だからたまには自分が抱く側へ回りたいのだけど、香坂は頑として首を振らない。
「…たまには立ち位置交換しね?」
「だから嫌だって」
「他で浮気するかもよ?俺も男だし抱きたい」
「いや逆にすげえよな。俺を見て抱きたいと思えるのが」
「好きな奴なら抱きたいだろ」
「そうかそうか、楓はそんなに俺が好きか」
「話し逸らすな!」
「逸らしてない。可愛いなあと思っただけ」
反論したいが何度も同じ応酬を交わし、可愛いと言われてもスルーするようになった。
可愛くなんてなりたくない。格好いい方がいい。しかし言っても無駄なので諦めた。
「でも泣きながら喘いでるときが一番可愛い」
「デリカシーってものを学べよ!」
羞恥が爆発し、香坂に背中を向け布団で顔を隠した。
好きであんな状態になるわけじゃない。わけがわからなくなって何かが弾けて正気に戻って後悔する。それの繰り返し。できれば香坂の記憶からも抹消してほしいが、事細かに覚えているから性質が悪い。その記憶力を勉強に活かせないものか。
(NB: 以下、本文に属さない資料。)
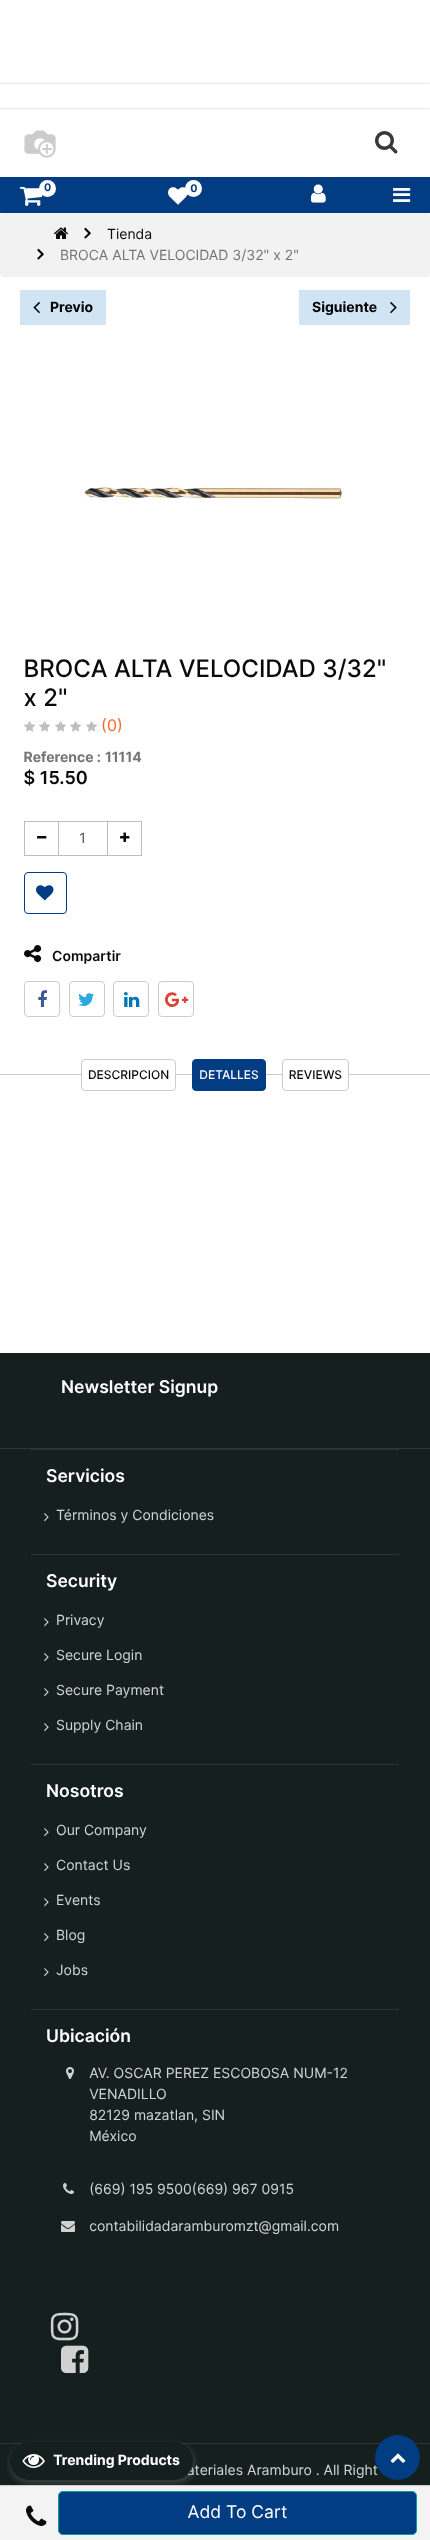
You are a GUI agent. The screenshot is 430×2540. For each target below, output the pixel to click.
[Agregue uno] (124, 838)
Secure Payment (110, 1690)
ぎしっとベッドが軋み、背後からすっぽりと包まれた。髪に鼻先を押し込んですんすんと匂いを嗅がれる。
「変態」
ぼそっと呟くとかぷりと耳の先を噛まれた。
「やめろ」
身じろぐときつく身体を抱き締められる。
「なにもしないから」
今してんじゃんという言葉は呑み込んだ。
たまにこうして甘えてくるのが可愛らしくて、自分にはないはずの母性本能のようなものが擽られる。
ああ、自分も香坂のことを可愛いと感じてしまう。
女々しいとか、男らしいとか、そういう次元のはなしではなく、惚れた欲目で溢れた愛おしさを可愛いという言葉に置き換えているだけなのだと知る。
「お腹痛いの治ったらする?」
したい、と言わないのが卑怯だと思うが、これが精一杯だ。
「当然」
不遜な態度にご褒美撤回を言い渡したかったが、こんな自分の身体で切なく眉を寄せる香坂が一番可愛い。結局似た者同士と気付いて小さく笑った。